Did you try JSDT pluging? https://eclipse.org/webtools/jsdt/ It adds a JavaScript project type and perspective to the Eclipse Workbench as well as a number of views, editors, wizards, and builders.

  • Did you try add on your project : Web Page Suport -> Include Web Browser Library. – joelbarbosa Sep 09 '17 at 18:26
  • Yes I did. What I can copy-past to show? I mean which config or other file? What else I have to check? I spent more then day reinstalling and trying different plugins and editors – someone Sep 09 '17 at 18:57
  • In previous post I mant I tried JSDT I didn't try "Web Page Suport -> Include Web Browser Library" But how it related with code formatting for javascript? – someone Sep 09 '17 at 19:26
  • I thought that with "Include Web Browser Library" could helper the eclipse find the right way to dealing with it. What is your eclipse version? – joelbarbosa Sep 09 '17 at 20:11
  • Eclipse for JavaScript and Web Developers Version: Oxygen Release (4.7.0) Build id: 20170620-1800 – someone Sep 09 '17 at 23:17
  • Finally it start works with some .js files But it doesn't work for other. And I still couldn't find regularity. – someone Sep 09 '17 at 23:24
  • What kind of project is the file in, and where is it in relation to a source folder on the Include Path? – nitind Sep 10 '17 at 03:39
  • JavaScript project But I tried yo convert it in Tern project too. None of the features of the Tern works either. – someone Sep 10 '17 at 14:03
  • Re "the Include Path" In project in Sources the option "Include (All)" Excluded: \*\*/node_modules/\*, ... and couple more not important paths – someone Sep 10 '17 at 14:13
  • In some cases JSDT fails to format file, especially if code uses newer js syntax. See https://bugs.eclipse.org/bugs/show_bug.cgi?id=357829 – user2075606 Nov 29 '17 at 12:30
0

The Eclipse "JavaScript Editor" (from JSDT) always had some issues. Formatting does work, but can break under some circumstances.

The JavaScript-Plugin in Eclipse is buggy and evil since a few years.
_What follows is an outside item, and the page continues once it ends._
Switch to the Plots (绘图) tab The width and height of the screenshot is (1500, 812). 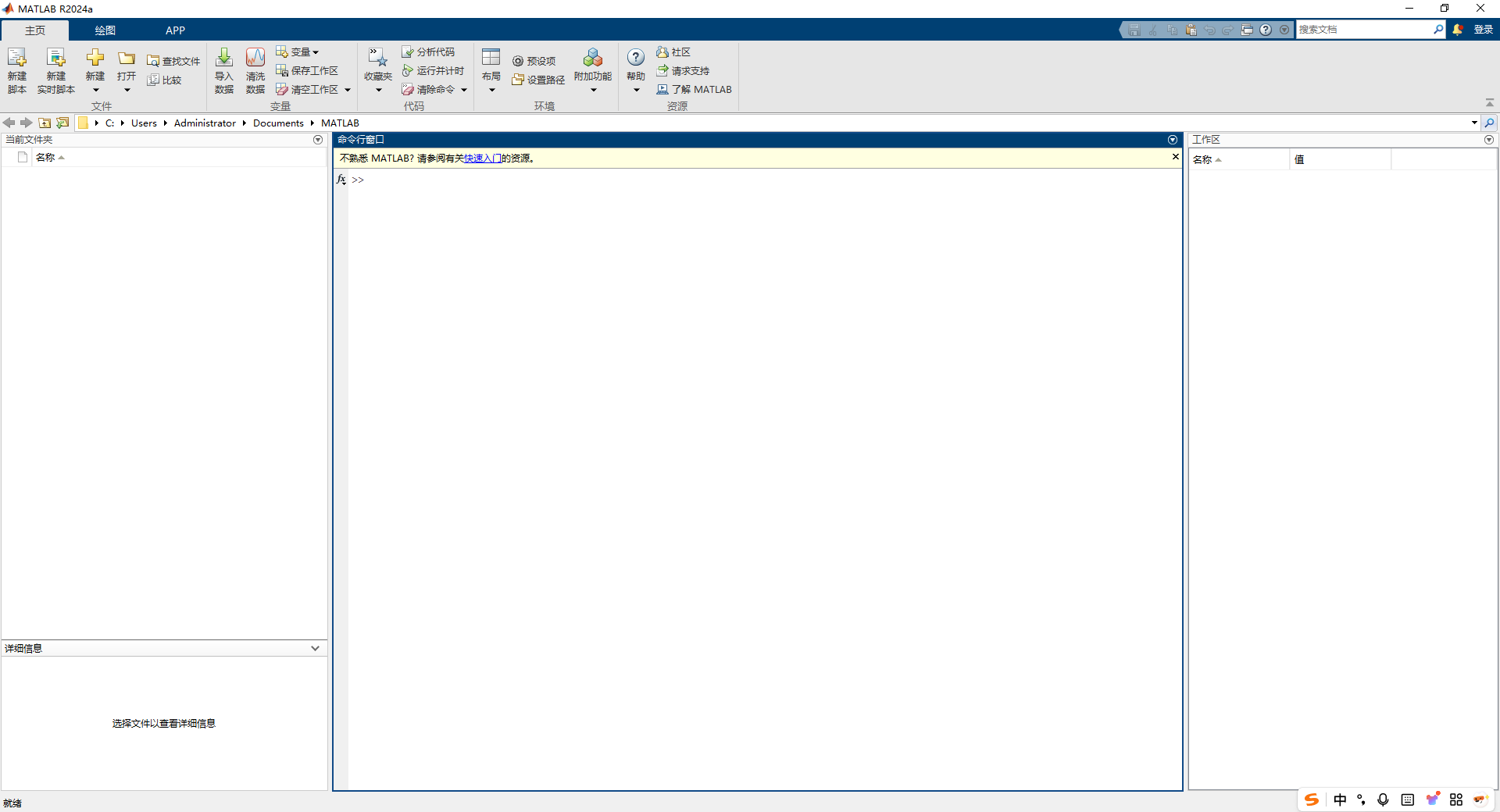pyautogui.click(x=105, y=30)
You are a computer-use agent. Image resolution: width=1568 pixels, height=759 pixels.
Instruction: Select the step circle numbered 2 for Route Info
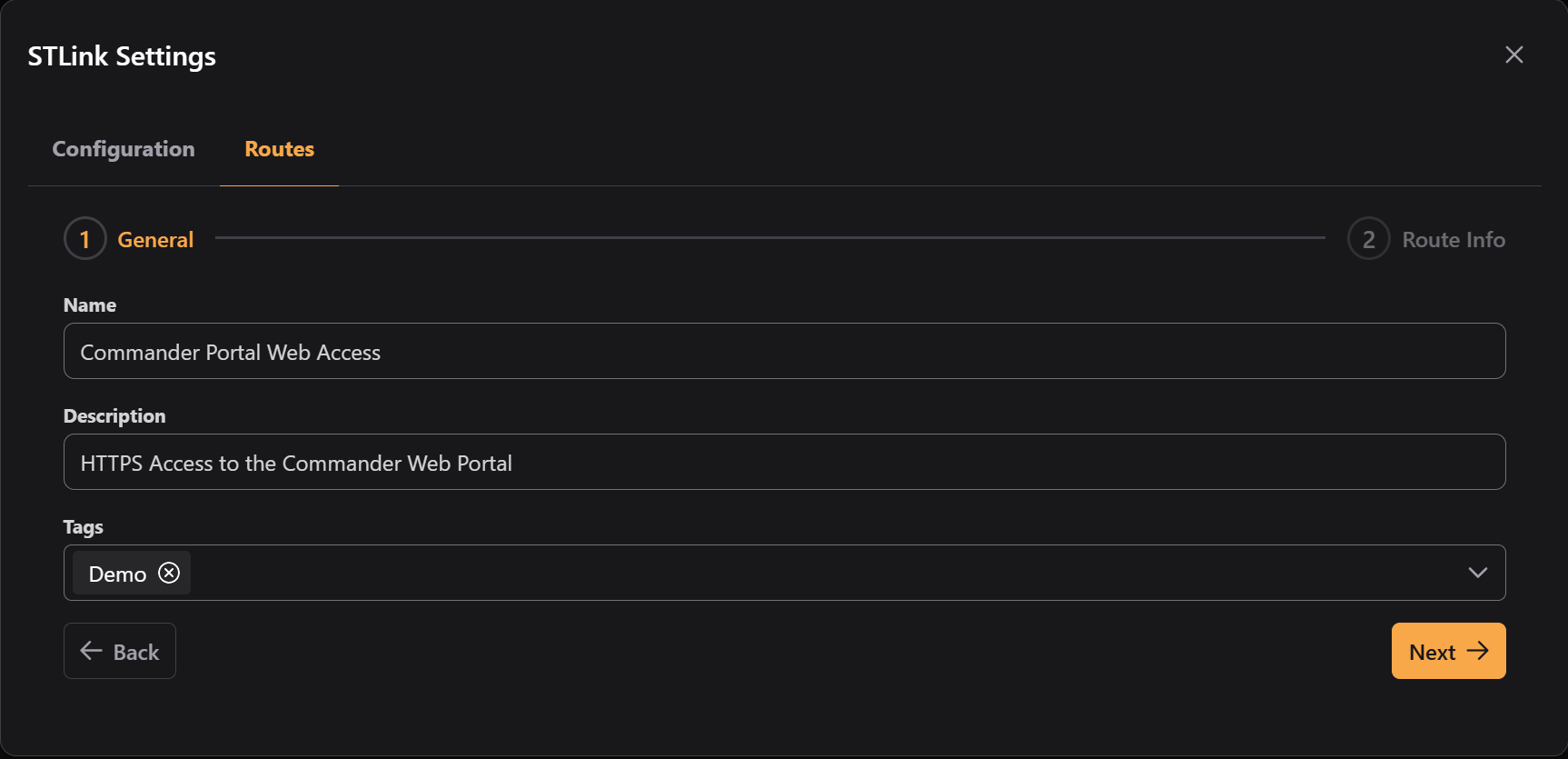click(1368, 238)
Quota from: Auto-formatting of JavaScript code in Eclipse

This is not just my opinion, this has been going on for years as the Eclipse community had a hard time catching up with the Java/JavaEE evolutions (and C/C++ and ...) in parallel to all the JavaScript changes. I do not blame them as this is all for free !

The Eclipse JavaScript Editor (JSDT one) can 'choke' on various keywords for example: myObject.import(xyz); will break it (on some versions at least) due to the import keyword. Sometimes I also noticed that some types of calculations involving divisions and many brackets broke the formatter. Autocompletion also has many issues, support is far from that of Java or C/C++. It can also get slow due to code folding, but that can be disabled in Editor/Folding and spell checking which can also be disabled.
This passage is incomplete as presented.